Summary: A memoir told by Roxane Gay. It is a letter to and about her body. She looks back over her childhood and young adult life to see what led her to love her body. As an overweight woman in a culture that sees beauty in being skinny, she tells her story and how she has coped with the invisibility that is incorporated with it.
Highlights: The author’s writing style is very simple and easy to follow. She is very candid about her life and the tragic events that have happened to her. She is comfortable in who she is and she portrays this in her writing. She is unapologetic and outspoken. The chapters are very short and the book is a quick read but not always and easy one.
Lowlights: Many points that she makes become repetitive. And I had a tough time listening to her read and talk. You feel terrible for her but at the same time applaud her for being true to who she is. I have mixed feelings about this book. I understand being comfortable in your body but at the same time being healthy and taking care of yourself is important too. I liked that she was very upfront about her life and struggles.
First line: From the day that she was born, she was taught that she was Hmong by the adults around her.
Summary: A memoir by Kao Kalia Yang, an author, activist, and public speaker. She was born in a refugee camp in Thailand. Her family are Hmong. They spent many years running and hiding from Vietnamese soldiers who were hunting the Hmong people. She spent her first years in the camp. When the chance to travel to America became available, her family took it. The first years in Minnesota were hard. They had to learn English, live off welfare checks, and try to feed their expanding family. Over years, her parents got jobs, learned to drive and encouraged their children to better themselves. As a young woman, she now looks back at her life and the strength of her family.

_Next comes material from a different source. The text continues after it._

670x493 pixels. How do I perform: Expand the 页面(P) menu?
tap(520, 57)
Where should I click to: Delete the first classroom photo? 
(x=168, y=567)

Highlights: I had never heard of the Hmong people. While reading this I was earning a history lesson as well as a social one. Refugees have to be strong to leave their homes and try to start over in a new country. Yang has a great way with words. I was scared for her family. I was happy when they were happy. It surprises me that something this terrible was happening in such modern times. Most of the events happened during my lifetime. This book can open the reader’s eyes to troubles of refugees. It is easy to overlook these people. But many of us are here because of “refugees” even though we call them immigrants. We need to have more sympathy and help for people who have lost everything and are trying to begin again.

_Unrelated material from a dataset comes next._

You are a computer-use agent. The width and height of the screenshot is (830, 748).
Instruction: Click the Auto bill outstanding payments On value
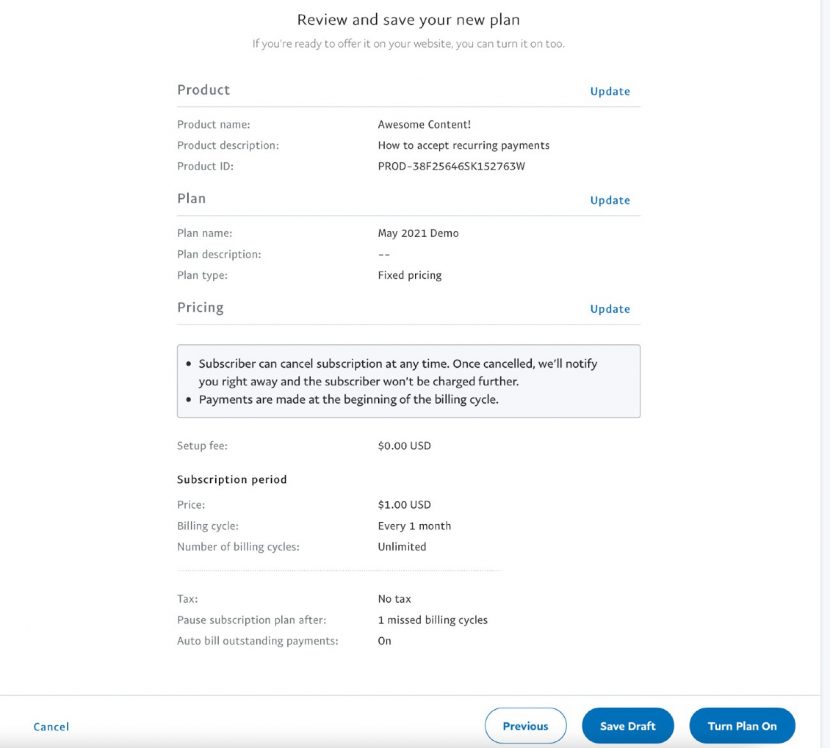(382, 640)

Lowlights: I have no complaints about the book. I am just sad I could not go see Yang speak when she was in Wichita.
Summary: Part personal experience. Part research study. This book delves into what it is like to have an anxiety disorder and how to understand them. Millions of people in this country suffer from anxiety. There are many new techniques and treatments being developed in order to help the people struggling with this disorder.
Highlights: I really enjoyed reading about her personal stories dealing with anxiety. When I am feeling anxious, it seems like no one else can seem to understand. Knowing that there are so many other people out there that are feeling the same way is comforting. I have considered trying the mindfulness training and yoga as another way to help with my anxiety but have yet to start either.
Lowlights: I did get a little lost in the technical babble at times and all the acronyms. I wanted more of her personal success stories as a guide to help myself.